A solution containing 0.0158 M maleic acid and 0.0226 M disodium maleate. The Ka values for maleic acid are 1.20 × 10-2 (Ka1) and 5.37 × 10-7 (Ka2). What is the pH of the solution ?
Several of my students are having problems with this problem, and I do not like the way that Sapling worked this problem. The solution states that that the acid and 2nd conjugate base react to produce intermediate, ie
H2A + A^2-^ <----> 2 HA^1^
then
H2A + A^2-^ <----> 2 HA^1^
0.0158 0.0226 ~0
-0.0158 -0.0158 +2(0.0158)
= 0 = 0.0068 = 0.0316
Then calculate the pH as a buffer centered around K2.

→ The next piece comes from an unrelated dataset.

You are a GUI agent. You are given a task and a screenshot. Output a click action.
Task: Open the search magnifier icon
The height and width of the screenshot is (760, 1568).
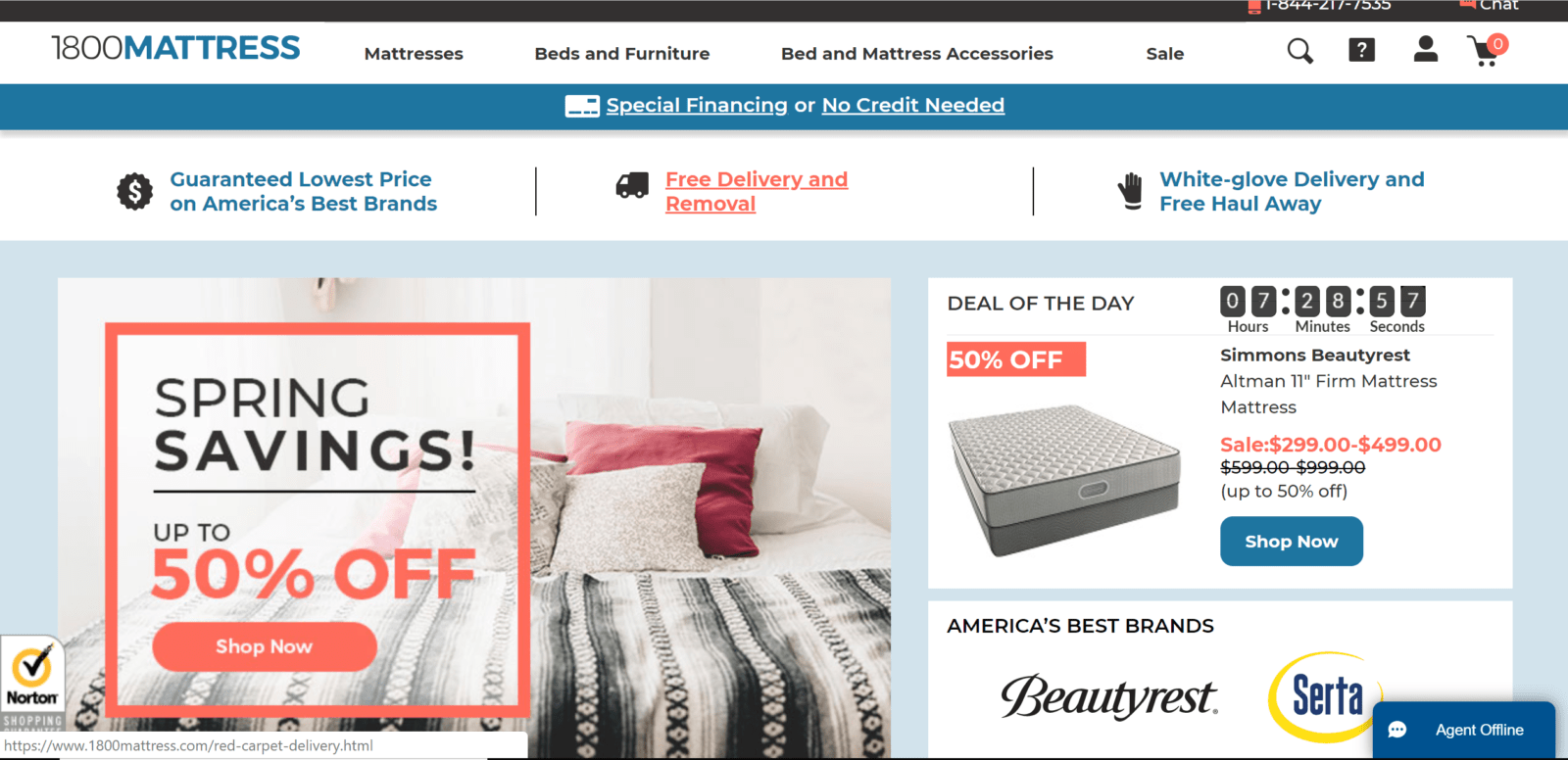(1299, 51)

pH = 6.27 + log(0.0068/0.0316) = 5.60
What I don't like about this problem: The solution treats H2A as a strong acid and/or A2- as a strong base. They are neither.
Figured it out.
H2A <--> HA- + H+ K1
HA- <----> A2- + H+ K2
H2A <--> HA- + H+ K1
A2- + H+ <-----> HA- 1/K2 (not a Kb because not forming OH-, merely flipping the K2 expression.)
H2A + A2- <---> 2 HA- K' = K1/K2
plug in the K values, K' = 2.2 x 10^4. VERY product favored equilibrium, so
" H2A + A^2-^ <----> 2 HA^1^
then
H2A + A^2-^ <----> 2 HA^1^
0.0158 0.0226 ~0
-0.0158 -0.0158 +2(0.0158)
= 0 = 0.0068 = 0.0316
Then calculate the pH as a buffer centered around K2.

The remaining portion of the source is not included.